This repo holds a Containerlab topology and a script to generate some certificates. The Containerlab topology contains two SRL nodes -- the first is setup for "normal" TLS and the second for mTLS. This repo is just meant to be used as reference and for kicking the tires with mTLS!
The generate.sh
script can be ran to regenerate certificates, it will also update the SRL device startup configs for the Containerlab topology.
The generate script creates two Certificate Authorities -- a CA for "servers" and a second for "clients" -- this is done because it makes more sense to have a CA for each class of devices and also its a little more clear when testing things out.
- Containerlab
- OpenSSL
- gNMIc (technically optional, but you probably want this!)
Optionally regenerate the certificates: ./generate.sh
.
Fire up the clab topology: containerlab deploy -t clab/clab.yaml
This will spin up the two SRL nodes already configured with the TLS profiles. Again, the first SRL node (srl1) is setup with a "normal" (non-mutual) TLS configuration, and the second node (srl2) is setup with mTLS.
Once the nodes are online you can test things out using gNMIc.
Test basic TLS with the srl1 node. This will validate that our client (gNMIc) is able to validate the authenticity of the server (srl1).
gnmic --username admin --password 'NokiaSrl1!' --address 172.20.20.21 --tls-ca certificates/server/caCert.pem capabilities
We can also test that TLS is doing what we think it should be doing by not providing gNMIc with a certificate that can validate our servers authenticity (or more simply by not providing a certificate). Adding the --debug
flag makes it much more clear what is going on as we can see the "not trusted" log message.

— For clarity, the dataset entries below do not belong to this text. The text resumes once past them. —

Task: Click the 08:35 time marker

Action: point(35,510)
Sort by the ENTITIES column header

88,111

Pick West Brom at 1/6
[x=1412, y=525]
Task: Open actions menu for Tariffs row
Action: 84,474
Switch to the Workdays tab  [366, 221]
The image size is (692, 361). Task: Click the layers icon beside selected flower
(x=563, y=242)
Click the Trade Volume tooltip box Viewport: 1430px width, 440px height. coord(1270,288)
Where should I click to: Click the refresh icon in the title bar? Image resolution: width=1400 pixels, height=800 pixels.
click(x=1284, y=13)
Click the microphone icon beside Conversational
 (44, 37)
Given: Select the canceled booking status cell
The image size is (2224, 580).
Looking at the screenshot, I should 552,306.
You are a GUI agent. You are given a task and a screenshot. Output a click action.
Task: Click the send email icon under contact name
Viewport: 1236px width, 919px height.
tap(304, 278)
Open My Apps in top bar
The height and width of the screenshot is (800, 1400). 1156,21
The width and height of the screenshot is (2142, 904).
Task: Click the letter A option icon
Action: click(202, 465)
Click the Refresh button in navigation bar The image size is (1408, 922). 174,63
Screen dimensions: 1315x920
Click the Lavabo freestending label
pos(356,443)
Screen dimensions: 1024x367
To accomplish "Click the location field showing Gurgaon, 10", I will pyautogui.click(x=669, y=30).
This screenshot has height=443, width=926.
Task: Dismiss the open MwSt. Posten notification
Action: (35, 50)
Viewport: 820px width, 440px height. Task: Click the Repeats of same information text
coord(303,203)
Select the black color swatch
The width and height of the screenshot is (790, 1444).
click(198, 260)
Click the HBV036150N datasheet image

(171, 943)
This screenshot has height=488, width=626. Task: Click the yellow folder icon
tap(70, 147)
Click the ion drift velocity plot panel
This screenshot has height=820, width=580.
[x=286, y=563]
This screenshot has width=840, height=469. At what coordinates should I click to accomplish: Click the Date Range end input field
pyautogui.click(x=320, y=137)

gnmic --username admin --password 'NokiaSrl1!' --address 172.20.20.21 capabilities --debug
We can also try to use the "client" Certificate Authority to see it will fail when our CA cant validate the server too:
gnmic --username admin --password 'NokiaSrl1!' --address 172.20.20.21 --tls-ca certificates/client/caCert.pem capabilities --debug
For mTLS things we'll instead target srl2 since its setup to authenticate clients (us, running gNMIc).
To start you can validate that things do not work with the command(s) from above since we are not presenting any certificate to the server (srl2). With the debug flag on (or looking at srl2 logs -- log in, go to bash, tail -f /var/log/srlinux/debug/sr_gnmi_server.log
), you'll see handshake errors due to bad certificates.
gnmic --username admin --password 'NokiaSrl1!' --address 172.20.20.22 capabilities --debug
We can try to run a command like in the previous step where we are only telling gNMIc which CA to use to validate the servers identity as well -- this should fail too because while we can validate the server, the server can't validate us/the client in this state:
gnmic --username admin --password 'NokiaSrl1!' --address 172.20.20.22 --tls-ca certificates/server/caCert.pem capabilities
Now we can pass our certificate information to the server:
gnmic --username admin --password 'NokiaSrl1!' --address 172.20.20.22 --tls-ca certificates/server/caCert.pem --tls-cert certificates/client/clientCert.pem --tls-key certificates/client/client.key capabilities
Note that we still need user/password because we use-authentication true
in our gnmi-server config -- the use-authentication true
is saying "hey authenticate the client (via username/password)" and the authenticate-client true
command (in the TLS profile) is saying "hey validate the client" is giving us a legit certificate that is validated by what we have configured in the trust-anchor.
If you need to change the Containerlab subnet for any reason, do that in the clab/clab.yaml
file, and then update the generate.sh
script to reflect the new address in the server.cnf
file creation (IP SAN alt names for the "servers" (srl1/srl2)) section of the script!